On Friday, July 26, I attended the ML4ARC: Machine Learning, Deep Learning, and Natural Language Processing Applications in Archives workshop at the University of North Carolina, Chapel Hill, an event that focused on “applications of machine learning, deep learning, and natural language processing to support use, access, and analysis of digital primary source materials.” The daylong series of talks took place in the Pleasants Family Room at Wilson Library and featured speakers from institutions around the country, including Yale, UNC, Duke, Library of Congress, Open Preservation Foundation, and the National Archives. It was hosted by the RATOM: Review, Appraisal, and Triage of (online) Mail project, which launched in 2019 and is led by PI Dr. Cal Lee.
The first set of talks focused on Data Visualization and Access. UNC Professor Ray Wang’s work in applying machine learning to large archival document collections was a highlight of the session. As archives acquire more born-digital content and item-level classification becomes unwieldy, machine learning can support collections staff in managing large collections and in understanding what’s in their databases.
In the New Workflows session, Emily Higgs, who has just wrapped up a term as NC State Library Fellow, described her work developing name entity recognition (NER) functionality in the library’s born-digital processing workflows. Evolving NER tools (such as Stanford’s online tool or the commercial Semantria) can help collections managers identify the people and places in large scale digitized collections with greater speed and accuracy relative to manual processing.
In her presentation, “I don’t understand, Wikileaks was able to get everyone else’s records up very quickly,” Kathleen Jordan (Library of Virginia) described her team’s challenges providing public access to the email records from recent VA governors’ administrations. One of the highlights (lowlights?) of her talk was a video recording she shared of VA legislators discussing government email records and the apparent bottleneck created by the immense challenge of processing hundreds of thousands of emails from Kane and prior governors’ offices, many of which have PII and other privacy issues. The legislators suggested giving the State Library of Virginia a hard deadline for processing them: “Nothing motivates like a deadline,” they said. (Um…true, but…) The team is working through the technical and logistical challenges of providing ongoing access to these critical public records without a guarantee that infrastructure and funding will continue to be present to support the work.

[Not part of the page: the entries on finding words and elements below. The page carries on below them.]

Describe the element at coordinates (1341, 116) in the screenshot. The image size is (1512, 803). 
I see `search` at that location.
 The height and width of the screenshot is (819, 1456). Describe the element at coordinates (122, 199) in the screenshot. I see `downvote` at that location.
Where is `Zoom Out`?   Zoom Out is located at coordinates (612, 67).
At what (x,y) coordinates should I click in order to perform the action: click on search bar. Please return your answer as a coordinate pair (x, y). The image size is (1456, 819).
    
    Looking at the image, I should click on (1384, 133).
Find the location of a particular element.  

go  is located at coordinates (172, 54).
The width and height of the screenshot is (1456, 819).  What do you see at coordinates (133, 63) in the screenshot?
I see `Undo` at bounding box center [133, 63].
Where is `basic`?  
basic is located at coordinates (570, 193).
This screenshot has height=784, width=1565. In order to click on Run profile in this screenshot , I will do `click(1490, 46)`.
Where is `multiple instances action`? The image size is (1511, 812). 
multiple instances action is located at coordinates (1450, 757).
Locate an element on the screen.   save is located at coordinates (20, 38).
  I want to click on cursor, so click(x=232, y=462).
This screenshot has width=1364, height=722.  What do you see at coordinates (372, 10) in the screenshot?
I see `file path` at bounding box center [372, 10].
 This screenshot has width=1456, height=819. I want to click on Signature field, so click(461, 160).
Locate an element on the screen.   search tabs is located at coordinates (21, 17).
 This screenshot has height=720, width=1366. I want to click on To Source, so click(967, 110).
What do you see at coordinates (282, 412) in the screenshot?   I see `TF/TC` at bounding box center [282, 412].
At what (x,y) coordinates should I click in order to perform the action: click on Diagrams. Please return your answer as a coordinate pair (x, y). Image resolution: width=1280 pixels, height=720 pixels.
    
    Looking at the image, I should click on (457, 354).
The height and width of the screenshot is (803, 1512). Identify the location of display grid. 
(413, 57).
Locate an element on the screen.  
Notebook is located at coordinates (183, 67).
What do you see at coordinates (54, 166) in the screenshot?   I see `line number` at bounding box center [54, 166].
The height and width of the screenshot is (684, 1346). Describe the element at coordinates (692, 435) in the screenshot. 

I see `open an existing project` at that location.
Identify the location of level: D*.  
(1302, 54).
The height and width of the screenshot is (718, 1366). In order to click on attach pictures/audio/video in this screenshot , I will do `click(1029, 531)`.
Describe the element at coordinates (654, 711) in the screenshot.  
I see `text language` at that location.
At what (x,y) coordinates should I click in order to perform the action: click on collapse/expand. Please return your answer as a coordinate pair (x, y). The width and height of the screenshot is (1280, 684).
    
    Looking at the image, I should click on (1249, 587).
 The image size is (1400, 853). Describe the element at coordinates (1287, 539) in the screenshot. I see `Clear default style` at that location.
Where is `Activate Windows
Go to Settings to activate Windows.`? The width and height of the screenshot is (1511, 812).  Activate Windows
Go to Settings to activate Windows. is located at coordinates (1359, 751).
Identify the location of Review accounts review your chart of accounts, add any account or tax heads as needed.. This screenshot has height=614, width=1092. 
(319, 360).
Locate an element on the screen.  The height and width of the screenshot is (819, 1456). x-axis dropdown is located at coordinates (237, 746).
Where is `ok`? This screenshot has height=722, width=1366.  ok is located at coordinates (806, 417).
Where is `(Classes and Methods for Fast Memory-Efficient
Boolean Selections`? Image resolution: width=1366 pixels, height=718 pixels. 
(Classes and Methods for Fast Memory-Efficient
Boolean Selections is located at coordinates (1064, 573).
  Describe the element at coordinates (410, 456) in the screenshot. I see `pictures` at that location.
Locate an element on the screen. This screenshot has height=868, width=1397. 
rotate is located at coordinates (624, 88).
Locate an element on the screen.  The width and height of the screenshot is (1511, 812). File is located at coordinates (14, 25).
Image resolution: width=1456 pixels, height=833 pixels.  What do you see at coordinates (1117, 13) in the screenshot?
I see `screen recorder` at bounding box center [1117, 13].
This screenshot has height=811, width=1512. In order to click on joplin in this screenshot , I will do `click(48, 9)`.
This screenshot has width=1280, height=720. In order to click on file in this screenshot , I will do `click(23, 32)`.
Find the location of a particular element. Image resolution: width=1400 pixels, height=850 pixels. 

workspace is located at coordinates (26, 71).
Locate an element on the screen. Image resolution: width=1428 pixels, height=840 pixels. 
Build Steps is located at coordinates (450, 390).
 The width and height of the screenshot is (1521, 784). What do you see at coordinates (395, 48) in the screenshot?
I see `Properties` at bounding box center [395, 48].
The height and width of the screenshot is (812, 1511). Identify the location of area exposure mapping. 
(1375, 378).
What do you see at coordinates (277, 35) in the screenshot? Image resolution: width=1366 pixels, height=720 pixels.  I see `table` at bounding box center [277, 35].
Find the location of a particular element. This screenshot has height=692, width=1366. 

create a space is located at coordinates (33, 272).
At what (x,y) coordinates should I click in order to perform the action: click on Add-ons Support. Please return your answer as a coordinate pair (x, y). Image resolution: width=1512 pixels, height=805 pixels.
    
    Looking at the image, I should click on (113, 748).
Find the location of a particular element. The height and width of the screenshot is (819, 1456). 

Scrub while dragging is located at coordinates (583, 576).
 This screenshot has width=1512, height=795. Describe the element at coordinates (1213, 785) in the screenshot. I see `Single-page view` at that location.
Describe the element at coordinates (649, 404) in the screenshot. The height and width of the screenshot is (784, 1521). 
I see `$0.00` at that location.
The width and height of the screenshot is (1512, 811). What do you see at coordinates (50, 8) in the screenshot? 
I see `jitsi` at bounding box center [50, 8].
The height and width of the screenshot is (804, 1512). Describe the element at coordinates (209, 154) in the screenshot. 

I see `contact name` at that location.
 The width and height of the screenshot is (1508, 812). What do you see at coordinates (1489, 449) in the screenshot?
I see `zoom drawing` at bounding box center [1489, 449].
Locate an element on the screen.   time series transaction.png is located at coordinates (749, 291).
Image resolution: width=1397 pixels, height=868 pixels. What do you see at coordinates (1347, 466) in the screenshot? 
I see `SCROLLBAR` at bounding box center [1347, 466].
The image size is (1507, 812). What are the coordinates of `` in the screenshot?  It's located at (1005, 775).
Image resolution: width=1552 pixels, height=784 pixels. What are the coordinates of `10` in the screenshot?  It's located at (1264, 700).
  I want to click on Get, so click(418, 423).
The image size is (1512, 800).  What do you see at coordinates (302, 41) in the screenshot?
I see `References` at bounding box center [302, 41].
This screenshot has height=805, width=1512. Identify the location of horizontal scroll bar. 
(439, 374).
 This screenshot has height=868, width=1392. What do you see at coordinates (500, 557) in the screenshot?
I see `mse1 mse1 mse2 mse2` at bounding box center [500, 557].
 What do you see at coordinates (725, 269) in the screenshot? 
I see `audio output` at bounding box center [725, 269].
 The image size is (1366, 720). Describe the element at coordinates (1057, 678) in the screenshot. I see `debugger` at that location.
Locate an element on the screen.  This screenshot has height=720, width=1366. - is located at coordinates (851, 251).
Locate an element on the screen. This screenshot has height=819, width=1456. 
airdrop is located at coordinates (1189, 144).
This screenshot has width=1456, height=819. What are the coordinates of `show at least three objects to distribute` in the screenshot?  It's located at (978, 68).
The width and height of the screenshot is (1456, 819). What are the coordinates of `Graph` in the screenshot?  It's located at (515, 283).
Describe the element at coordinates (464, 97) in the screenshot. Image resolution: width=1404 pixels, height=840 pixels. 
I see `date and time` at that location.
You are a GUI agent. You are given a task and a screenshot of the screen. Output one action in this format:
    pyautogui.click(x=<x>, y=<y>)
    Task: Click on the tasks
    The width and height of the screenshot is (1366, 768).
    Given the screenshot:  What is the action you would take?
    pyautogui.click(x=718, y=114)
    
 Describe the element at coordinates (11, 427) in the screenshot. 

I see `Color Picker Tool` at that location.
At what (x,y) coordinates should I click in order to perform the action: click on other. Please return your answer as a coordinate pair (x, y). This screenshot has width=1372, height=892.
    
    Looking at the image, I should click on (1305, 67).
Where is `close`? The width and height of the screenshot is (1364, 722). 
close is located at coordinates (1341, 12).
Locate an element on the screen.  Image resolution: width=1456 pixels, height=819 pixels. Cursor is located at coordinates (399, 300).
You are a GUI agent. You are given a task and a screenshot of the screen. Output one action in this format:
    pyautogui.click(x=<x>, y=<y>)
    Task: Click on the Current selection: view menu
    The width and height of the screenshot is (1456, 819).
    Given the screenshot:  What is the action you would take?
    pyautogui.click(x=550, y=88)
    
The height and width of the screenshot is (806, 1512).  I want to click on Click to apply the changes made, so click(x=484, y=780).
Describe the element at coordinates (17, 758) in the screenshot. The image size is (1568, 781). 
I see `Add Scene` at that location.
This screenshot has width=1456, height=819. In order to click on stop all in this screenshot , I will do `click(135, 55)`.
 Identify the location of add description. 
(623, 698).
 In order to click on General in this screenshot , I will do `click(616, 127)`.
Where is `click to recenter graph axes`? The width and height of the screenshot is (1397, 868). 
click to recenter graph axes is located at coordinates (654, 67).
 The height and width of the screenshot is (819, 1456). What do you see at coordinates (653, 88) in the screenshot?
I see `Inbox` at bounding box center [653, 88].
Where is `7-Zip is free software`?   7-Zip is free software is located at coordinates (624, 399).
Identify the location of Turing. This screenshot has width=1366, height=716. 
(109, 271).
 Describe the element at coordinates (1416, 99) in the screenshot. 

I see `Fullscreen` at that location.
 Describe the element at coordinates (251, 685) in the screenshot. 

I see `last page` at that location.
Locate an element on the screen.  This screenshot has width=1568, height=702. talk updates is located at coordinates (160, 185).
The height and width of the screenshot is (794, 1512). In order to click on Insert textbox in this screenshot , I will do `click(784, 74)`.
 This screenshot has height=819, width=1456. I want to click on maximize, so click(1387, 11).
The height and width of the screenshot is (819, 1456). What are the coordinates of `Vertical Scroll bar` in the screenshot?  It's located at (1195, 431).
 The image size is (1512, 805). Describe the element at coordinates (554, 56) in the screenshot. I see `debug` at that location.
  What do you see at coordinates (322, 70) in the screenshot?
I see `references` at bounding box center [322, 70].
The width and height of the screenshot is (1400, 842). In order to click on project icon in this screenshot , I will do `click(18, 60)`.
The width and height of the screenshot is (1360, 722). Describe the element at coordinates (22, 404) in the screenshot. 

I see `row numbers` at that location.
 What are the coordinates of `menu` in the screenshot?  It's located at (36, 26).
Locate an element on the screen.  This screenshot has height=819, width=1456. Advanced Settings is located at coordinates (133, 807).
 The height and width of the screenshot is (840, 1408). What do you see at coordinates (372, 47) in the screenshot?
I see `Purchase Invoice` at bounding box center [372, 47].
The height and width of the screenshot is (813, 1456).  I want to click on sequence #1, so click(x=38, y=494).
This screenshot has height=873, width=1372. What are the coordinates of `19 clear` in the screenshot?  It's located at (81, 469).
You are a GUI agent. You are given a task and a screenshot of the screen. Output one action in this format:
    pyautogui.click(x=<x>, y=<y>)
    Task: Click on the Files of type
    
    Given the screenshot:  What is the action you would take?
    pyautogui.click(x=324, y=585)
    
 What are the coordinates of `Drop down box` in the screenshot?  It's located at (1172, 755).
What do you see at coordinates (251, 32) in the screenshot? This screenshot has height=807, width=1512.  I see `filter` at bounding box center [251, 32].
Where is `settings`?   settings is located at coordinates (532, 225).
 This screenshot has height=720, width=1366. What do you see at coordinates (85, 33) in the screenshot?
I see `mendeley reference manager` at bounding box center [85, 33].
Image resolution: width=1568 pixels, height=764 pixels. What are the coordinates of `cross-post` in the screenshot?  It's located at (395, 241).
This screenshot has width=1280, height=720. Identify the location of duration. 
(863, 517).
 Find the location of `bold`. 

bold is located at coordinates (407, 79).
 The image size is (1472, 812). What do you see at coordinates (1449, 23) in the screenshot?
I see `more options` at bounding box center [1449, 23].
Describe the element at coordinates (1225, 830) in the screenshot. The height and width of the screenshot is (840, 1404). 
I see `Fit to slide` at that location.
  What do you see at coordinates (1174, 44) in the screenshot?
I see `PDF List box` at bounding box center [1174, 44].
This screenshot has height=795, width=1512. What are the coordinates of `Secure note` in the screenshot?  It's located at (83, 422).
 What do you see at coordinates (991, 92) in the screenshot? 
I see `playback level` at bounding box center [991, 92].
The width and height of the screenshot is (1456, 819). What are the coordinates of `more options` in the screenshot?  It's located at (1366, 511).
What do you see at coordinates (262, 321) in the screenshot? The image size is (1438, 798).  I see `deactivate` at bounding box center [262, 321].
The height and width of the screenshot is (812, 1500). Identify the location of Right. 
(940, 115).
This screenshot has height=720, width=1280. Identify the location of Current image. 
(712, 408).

I feel certain that the name of the next session, Interoperability and System Dependencies, was not designed to win at the polls. It was, however, full of Grape Nuts-quality digital nutrition. Matthew Farrell (Duke) talked about his work with the OSSArcFlow project, which recently released a comprehensive survey of institutional digital processing workflows. Justin Simpson (Artefactual Systems) examined possible strategies for making preservation action repositories replicable across systems (think Preservica ←> Archivematica). And Euan Cochrane (Yale) talked about his work with the Eaasi project, which aims to develop preservation infrastructure for software.
Given the topics of the day, it seems email might be here to stay after 40+ years as our information overlord. It’s also fairly evident from the talks that email’s creators are sadistic monsters who have no idea how difficult it is to record-manage the stuff. If the Library of Congress and National Archives are throwing up their hands and saying, sure, you can just send it to us as PDF files, clearly, we’re on the wrong side of history?
Hand-wringing aside, one of the talks I appreciated was Glynn Edwards (Stanford); she delved into some of the issues involved in performing natural language processing (NLP) with a software tool called ePADD. Tools in this domain are still very much in development, which is one of the reasons the RATOM project sought to bring together experts working in this area. The TOMES project out of the NC State Archives is another recent email archiving “big project” that may result in some best (or maybe just better?) practices for government agencies and state libraries. The “capstone” approach, in which the most “critical” email accounts in an organization (think top of the org chart) are the prioritized targets for email accessioning, has become a respected approach that enables archives to dispose of unneeded email records more decisively.
Kam Woods (UNC) finished up the day with an overview of RATOM and its goals, and participants had a chance to select a breakout group for extended discussions about the day’s topics. Overall, ML4ARC touched on quite a few emerging and important topics, and I look forward to following the RATOM project as it establishes strategies and tools for some of records management’s most stubborn challenges.